▶ _REQUIRED WORK_: From the records that follow, return exactly the lines beginning at the one that contains "The width and" and ending at the one that contains "Open the All data filter dropdown", pictures left out.

▶ _INPUT DATA_:
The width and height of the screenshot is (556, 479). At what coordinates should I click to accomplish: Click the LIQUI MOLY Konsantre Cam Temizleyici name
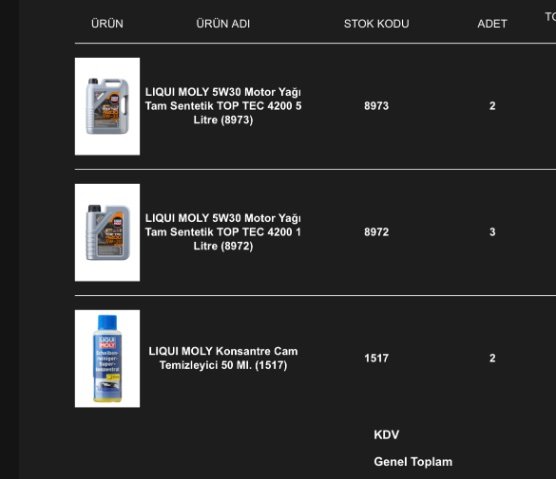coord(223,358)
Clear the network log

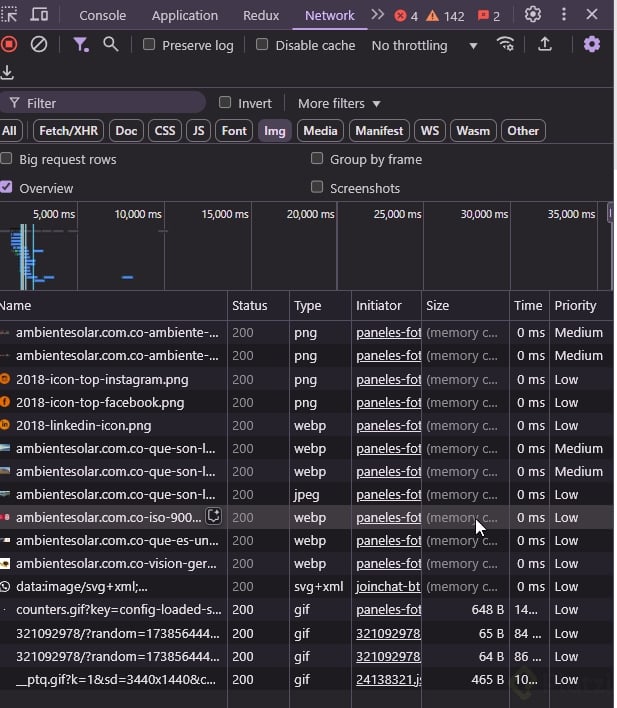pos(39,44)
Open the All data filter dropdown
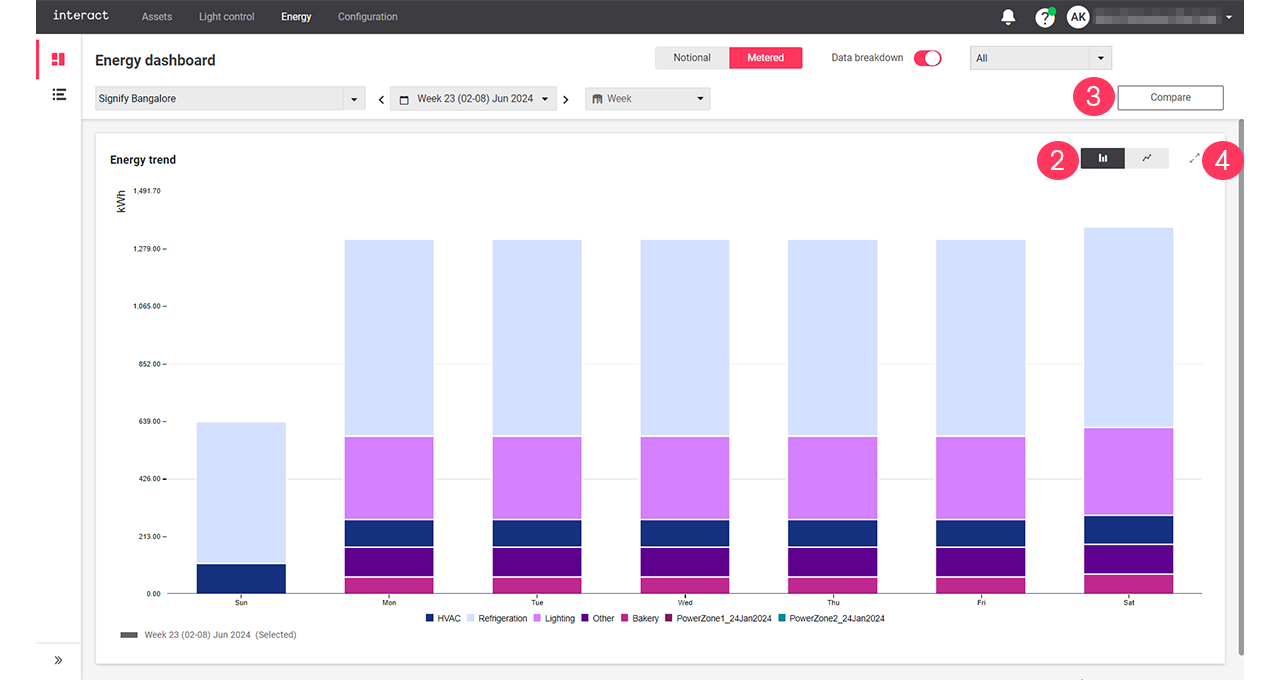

...

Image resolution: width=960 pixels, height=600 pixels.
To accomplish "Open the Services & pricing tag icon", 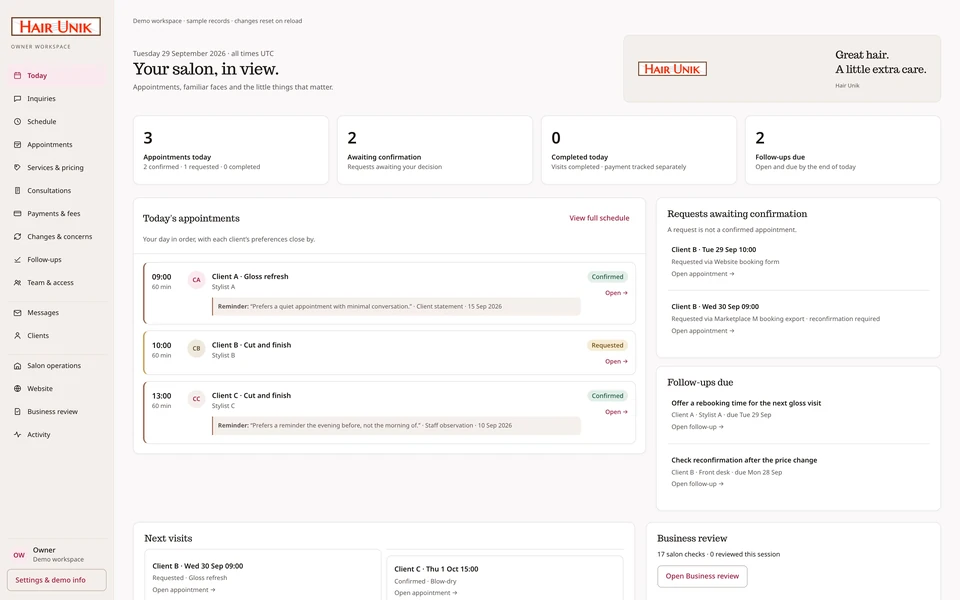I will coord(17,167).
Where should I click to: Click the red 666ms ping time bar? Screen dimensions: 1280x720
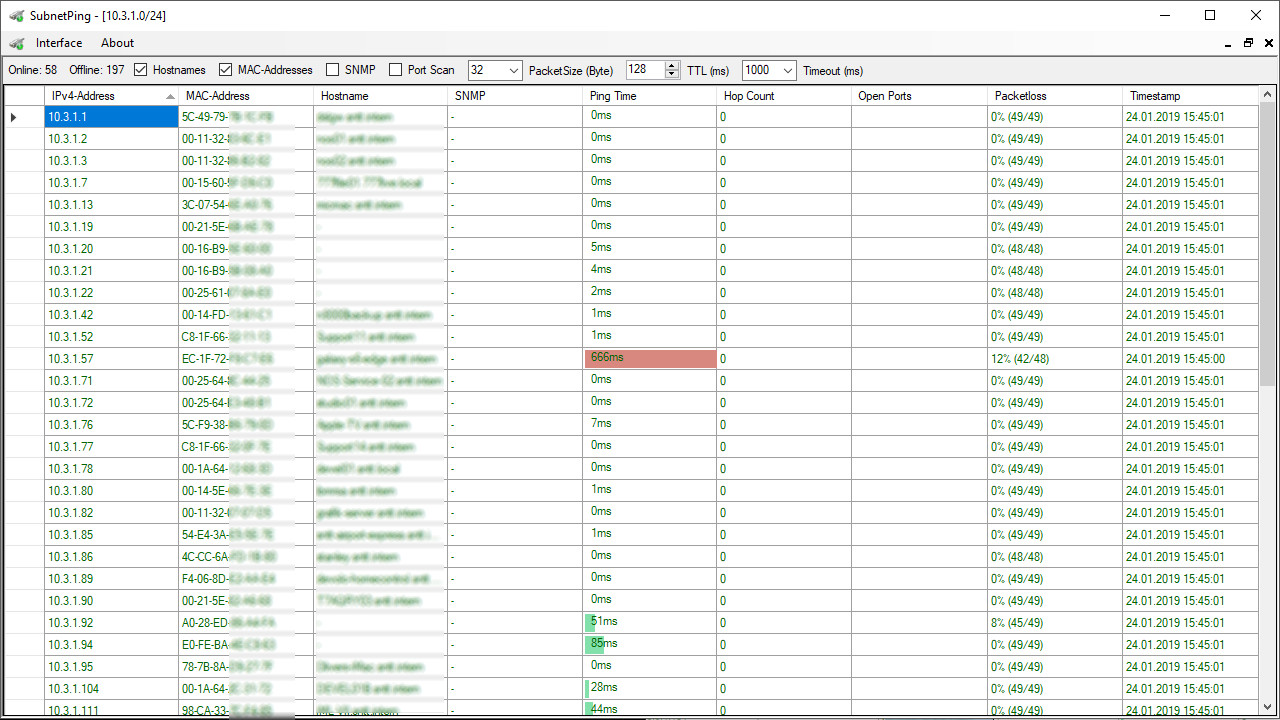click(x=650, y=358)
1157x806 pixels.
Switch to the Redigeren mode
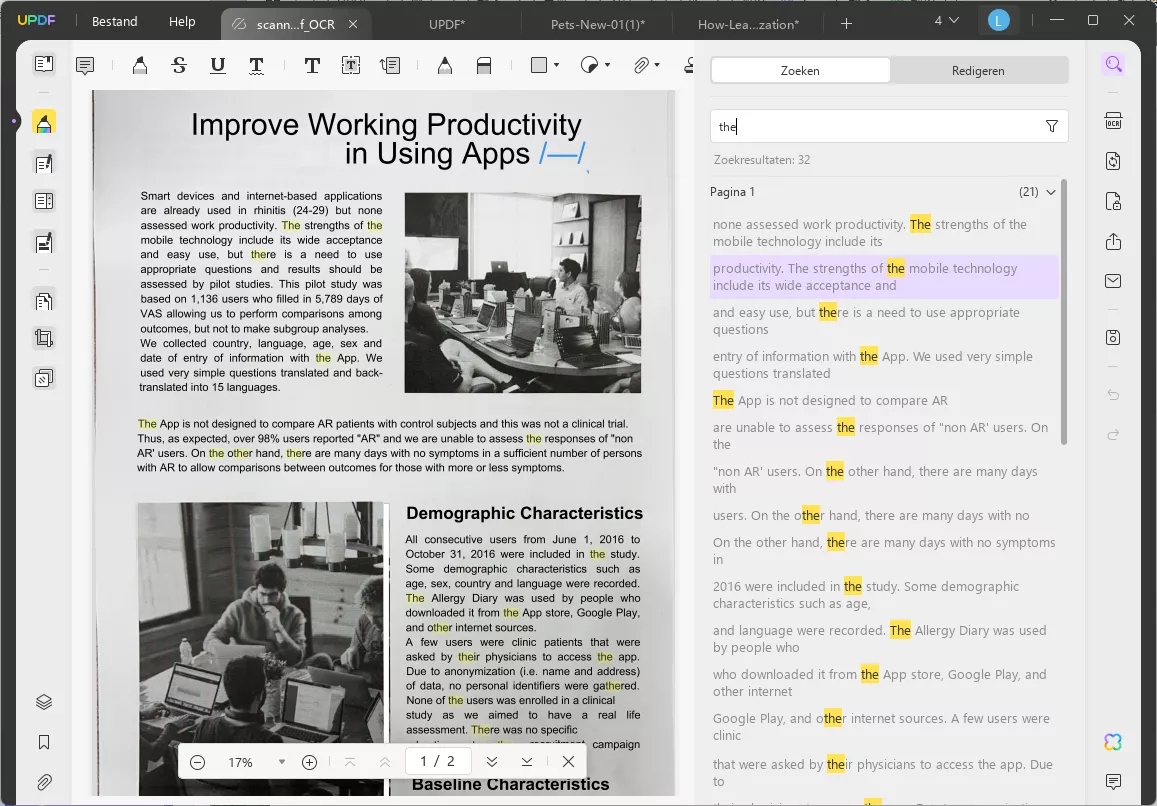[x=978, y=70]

▶ _OUTPUT BELOW_:
The width and height of the screenshot is (556, 479). At what coordinates should I click to accomplish: Click the LIQUI MOLY Konsantre Cam Temizleyici name
coord(223,358)
Clear the network log

pos(39,44)
Open the All data filter dropdown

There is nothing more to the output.